*** Opening Data for this task ***

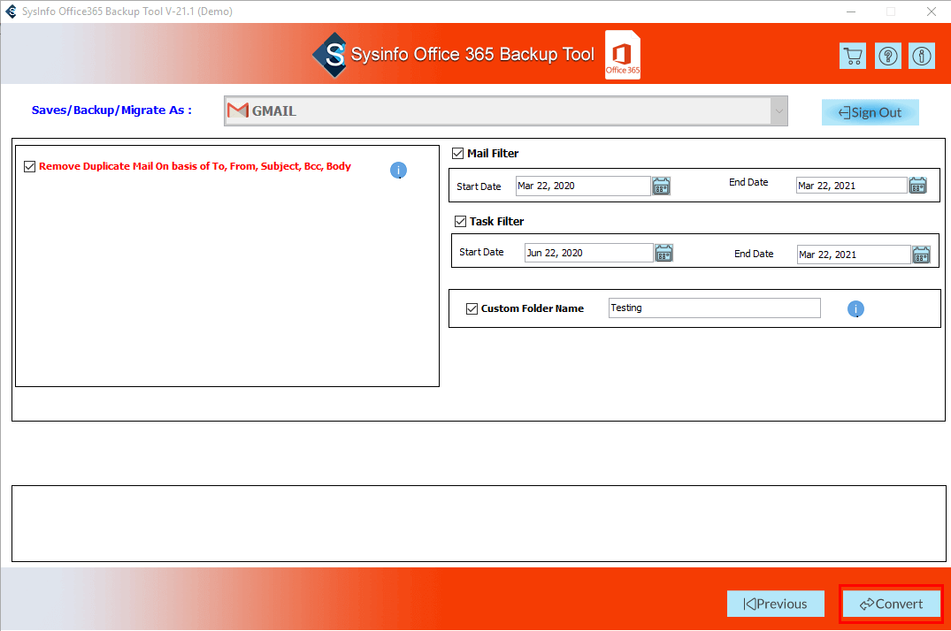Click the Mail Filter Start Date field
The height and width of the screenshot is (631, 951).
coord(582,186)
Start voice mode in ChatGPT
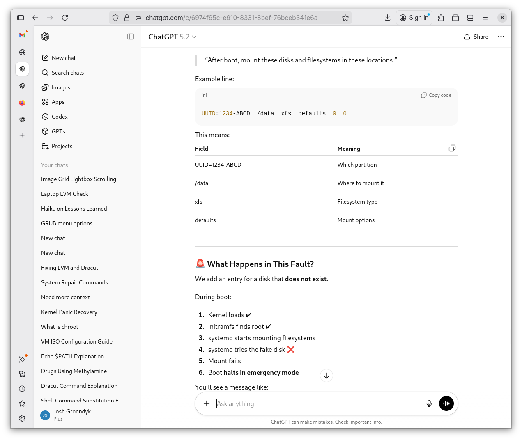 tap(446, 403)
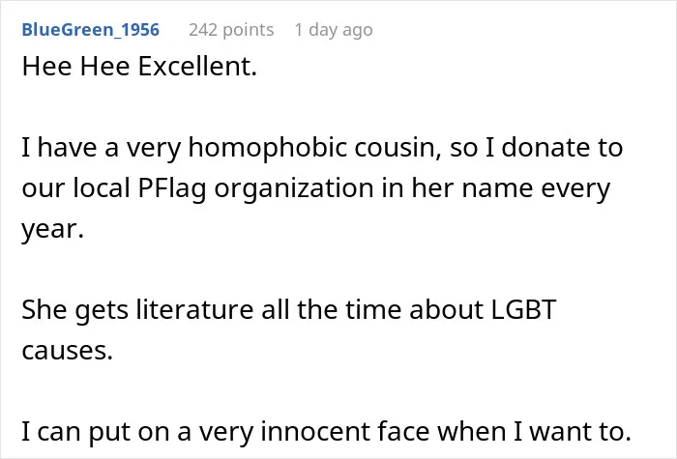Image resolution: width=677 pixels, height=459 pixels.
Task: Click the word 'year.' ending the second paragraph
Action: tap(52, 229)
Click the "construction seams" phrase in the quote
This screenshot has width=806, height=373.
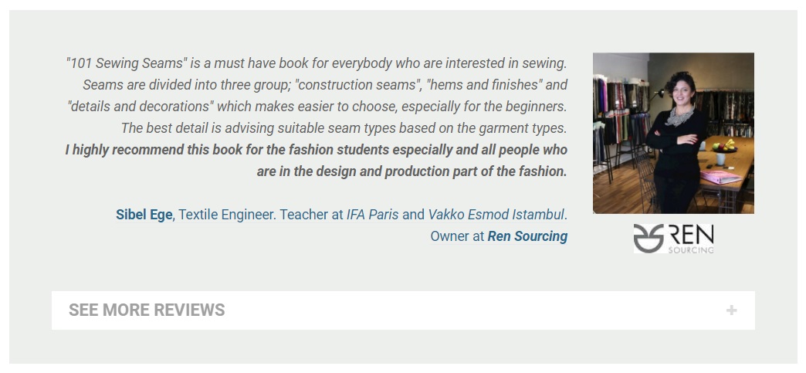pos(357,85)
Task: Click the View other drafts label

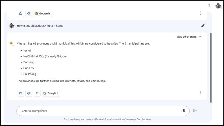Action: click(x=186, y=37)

*** Closing Data for this task ***
*** Opening Data for this task ***

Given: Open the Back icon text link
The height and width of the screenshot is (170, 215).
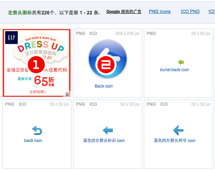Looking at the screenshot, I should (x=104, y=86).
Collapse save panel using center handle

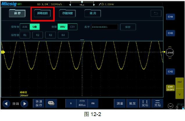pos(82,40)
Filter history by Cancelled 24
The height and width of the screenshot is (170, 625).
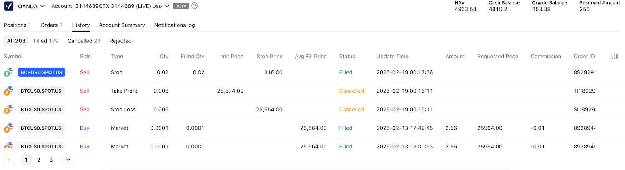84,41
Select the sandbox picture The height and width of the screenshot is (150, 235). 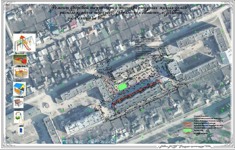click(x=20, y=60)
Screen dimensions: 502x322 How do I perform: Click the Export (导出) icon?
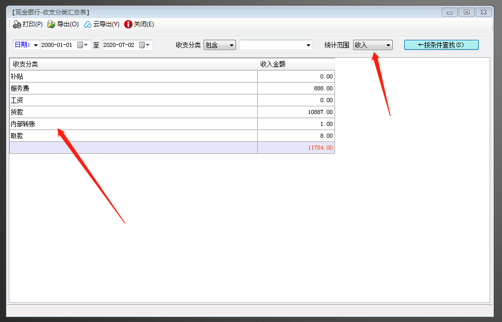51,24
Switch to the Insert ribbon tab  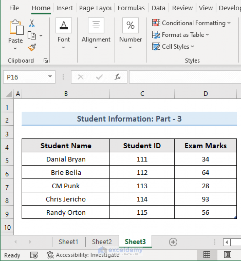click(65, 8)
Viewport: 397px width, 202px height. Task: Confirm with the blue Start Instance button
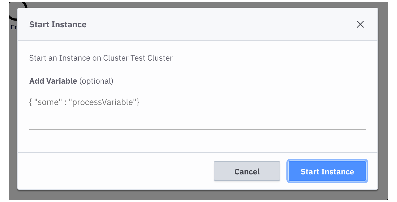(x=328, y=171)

*** Closing Data for this task ***
*** Opening Data for this task ***

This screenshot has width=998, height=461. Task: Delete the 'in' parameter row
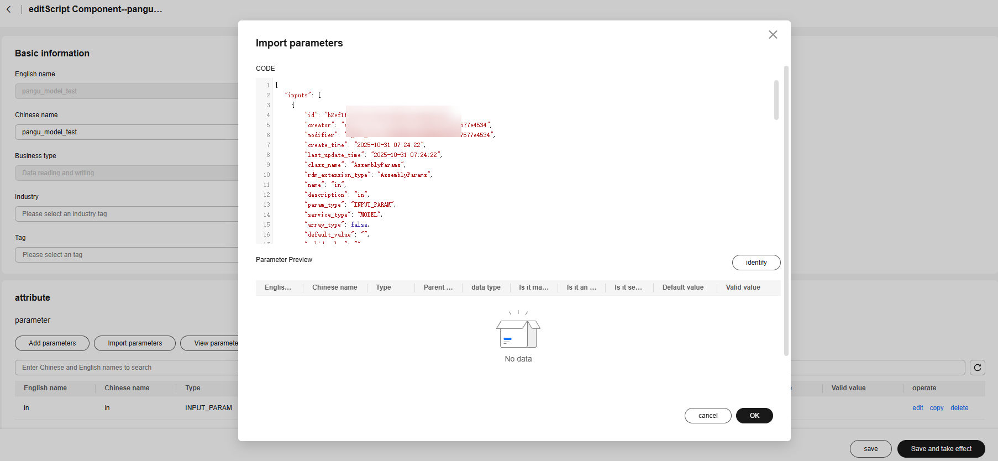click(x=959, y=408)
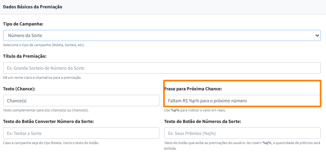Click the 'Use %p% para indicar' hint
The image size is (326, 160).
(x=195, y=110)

*** Closing Data for this task ***

Only one part of the material above is wanted: the lines from the one with "Start voice mode in ChatGPT" up to and including the one with "in the quote". Please copy them exactly, pictures left out.

Start voice mode in ChatGPT
 tap(446, 403)
Image resolution: width=677 pixels, height=459 pixels.
Task: Click the word 'year.' ending the second paragraph
Action: tap(52, 229)
Click the "construction seams" phrase in the quote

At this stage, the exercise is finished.